■ SEU OBJETIVO
Por favor, repita sem nenhuma alteração tudo o que vai de "O Prof. Eduardo" até "autorização do titular." no trecho sobre invasão de dispositivo informático.

Fique por dentro: Crime de Invasão de Dispositivo Informático

CONCEITO

A Lei 12.737, de 30 de novembro de 2012, alterada pela Lei 14.155/2021, trouxe para o ordenamento jurídico–penal brasileiro o novo crime de “Invasão de Dispositivo Informático”, consistente na conduta de “Invadir dispositivo informático de uso alheio, conectado ou não à rede de computadores, com o fim de obter, adulterar ou destruir dados ou informações sem autorização expressa ou tácita do usuário do dispositivo ou de instalar vulnerabilidades para obter vantagem ilícita”.

A pena prevista para o crime simples, tipificado no “caput”, é de 1 a 4 anos de reclusão, além de multa, embora o dispositivo preveja formas qualificadas com previsão de majoração da pena.

A lei de 2012 tornou-se conhecida por “Lei Carolina Dieckmann”, em referência à atriz da Rede Globo de televisão que foi vítima de invasão indevida de imagens contidas em sistema informático de natureza privada e cujo episódio acabou acelerando o andamento de projetos que já tramitavam com o fito de regulamentar essas práticas invasivas perpetradas em meios informáticos para modernização do Código Penal Brasileiro. Antes da edição da lei, era necessário tentar tipificar as condutas nos crimes já existentes, nem sempre de forma perfeita. A questão, sob esse ponto de vista, é agora solucionada pela Lei 12.737/12, com as alterações que lhe foram dadas pela Lei 14.155/2021.

BEM JURÍDICO

O Prof. Eduardo Cabette relata que o bem jurídico tutelado é a liberdade individual, particularmente a privacidade no tocante a dados e informações, de cunho pessoal e profissional, contidas em dispositivo informático, cuja segurança deve ser de alguma forma quebrada sem a autorização do titular.

A tutela é individual, envolvendo os interesses das pessoas físicas ou jurídicas implicadas, nada tendo a ver com a proteção à rede mundial de computadores e seu regular funcionamento. Não obstante, também se procura tutelar a “segurança dos sistemas informáticos”.

■ DADOS FORNECIDOS
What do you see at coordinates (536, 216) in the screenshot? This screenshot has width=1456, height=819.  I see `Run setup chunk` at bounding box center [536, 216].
--
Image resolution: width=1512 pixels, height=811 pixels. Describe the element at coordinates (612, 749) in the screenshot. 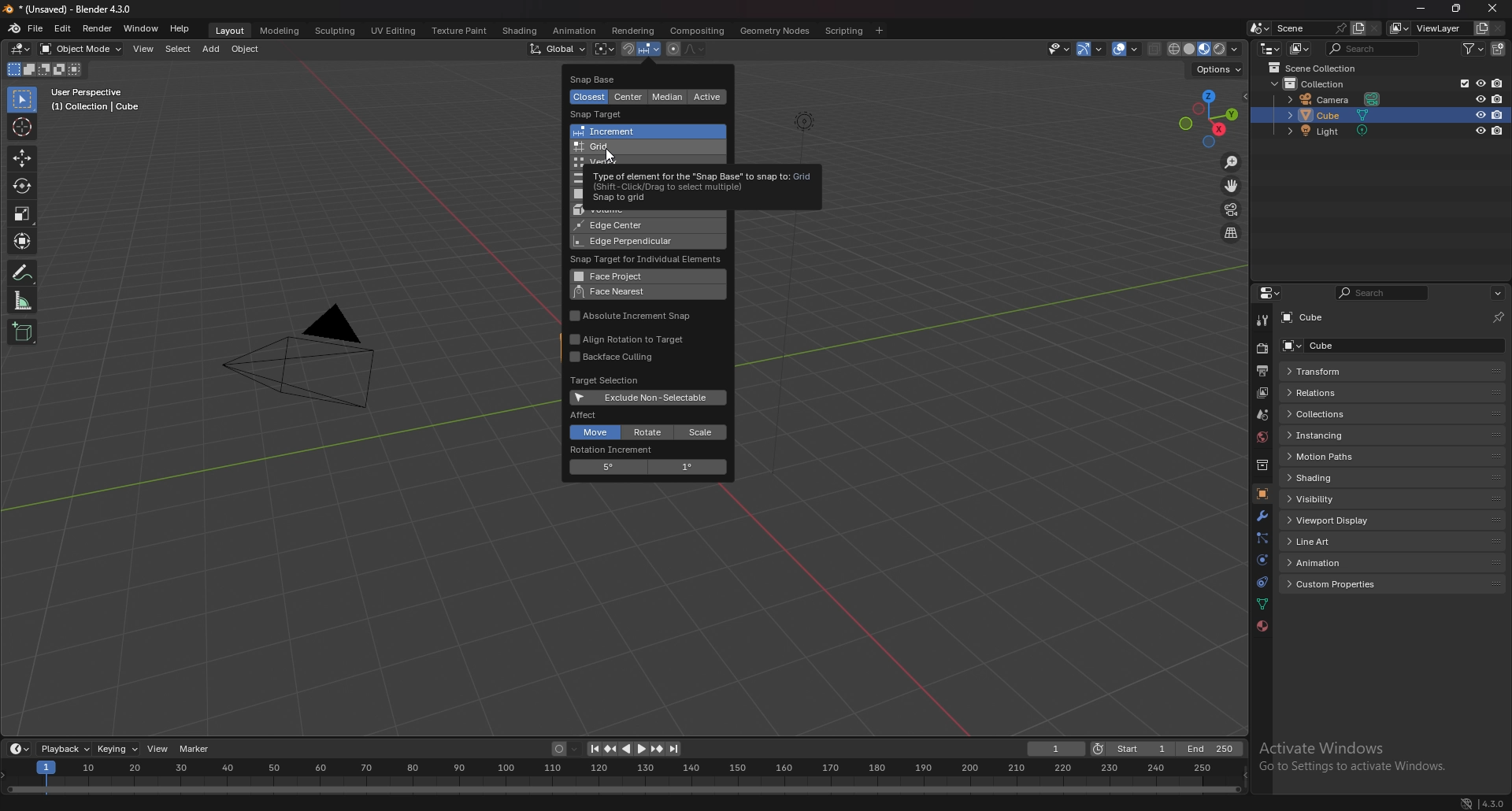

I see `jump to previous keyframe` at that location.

■ RESPOSTA DO EXERCÍCIO
O Prof. Eduardo Cabette relata que o bem jurídico tutelado é a liberdade individual, particularmente a privacidade no tocante a dados e informações, de cunho pessoal e profissional, contidas em dispositivo informático, cuja segurança deve ser de alguma forma quebrada sem a autorização do titular.